While Abelard and Ibn Sina wrote about the universalist argument, others such as Aquinas took a different approach in theological logic. In Aquinas’ Summa Against the Gentiles, he discusses his own views on fornication and marriage, and whether the former is a sin. He concluded that it is not a sin if done for the purpose of procreation. He further argues the virtues of monogamy, using the logic of biology among animals to reiterate his point, stating that “Again, in every species of animal in which the father has some concern for offspring, one male has only one female… But since, of all animals, the male in the human species has the greatest concern for offspring, it is obviously natural that one man should have but one wife and conversely” (Aquinas). 
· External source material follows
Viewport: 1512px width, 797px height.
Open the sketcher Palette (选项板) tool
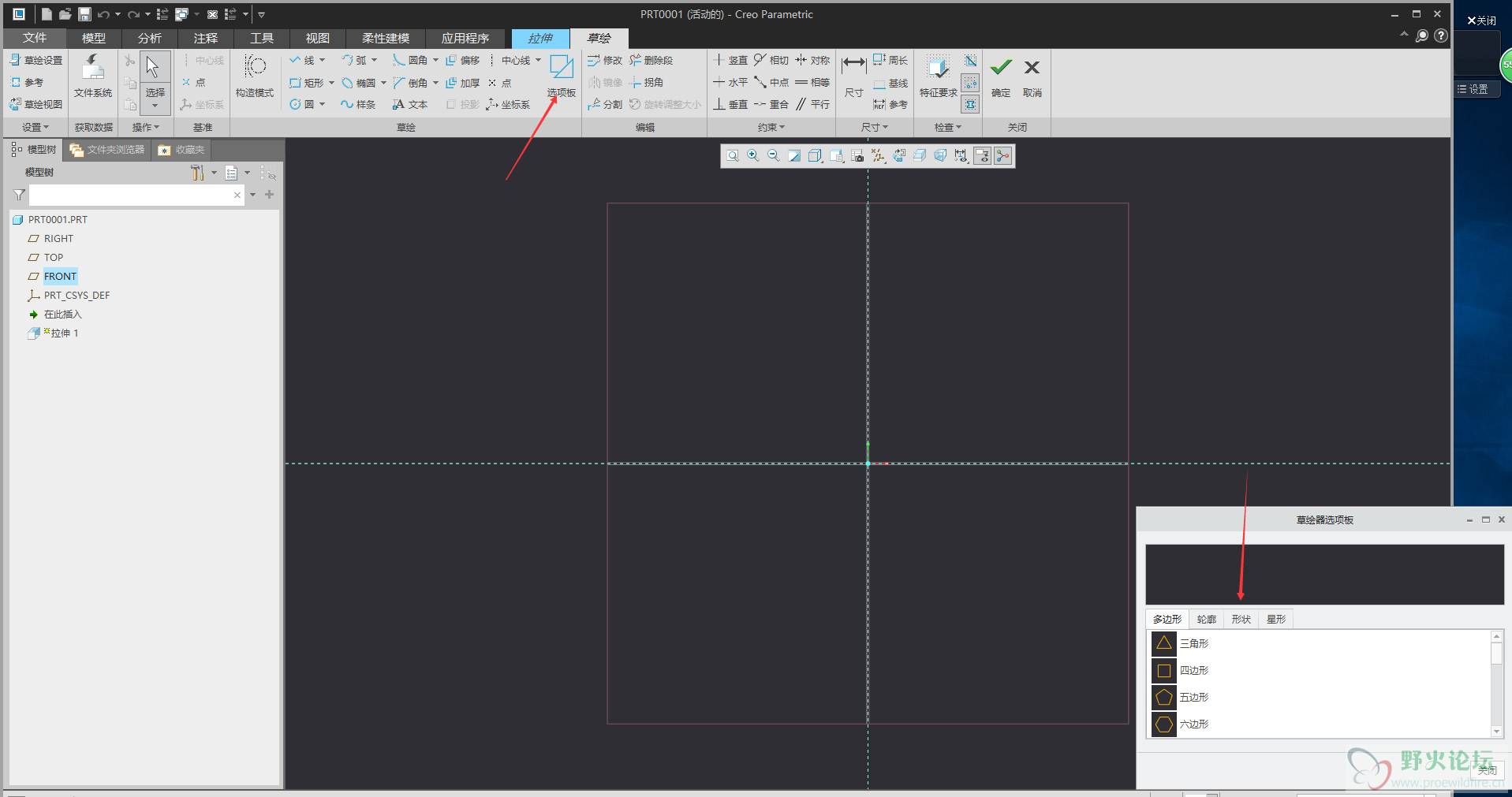pos(561,75)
Both of these points follow Christian Scriptures and teachings closely. As such, this is once again an example of a scholar using logic to defend their religion and its traditions. For those who doubted the faith and its rules, Aquinas gave them a different avenue to find faith: through logic. In his work, he cites the Christian Scriptures and Aristotle’s work’s alike, writing phrases such as “as evident from the Philosopher in Ethics”, a work by Aristotle and using Biblical verses to supplement his arguments. Through these citations, Aquinas’ work is a perfect example of the interweaving of logic and theology, revealing the ways they were intricately linked in the medieval ages.

As the medieval renaissance took off during the tenth and eleventh centuries, the seven liberal arts became popular and sought after in schools. Of these subjects, logic was a particular source of pride in the schools and valued above all. As such, when religious divides dominated the political and social landscape of the medieval ages, scholars turned to logic to defend their communities’ theological beliefs. Armed with the tools of Aristotelian logic, scholars such as Abelard, Aquinas, and Ibn Sina argued in defense of their religious traditions, taking the position that in order to believe in their faith, they must first understand it. As such, these scholars performed a “logical crusade” for their faiths, one that can be argued was even more impactful and enduring than the violent crusades other religious citizens turned to, proving the endurance and persuasive power of their works.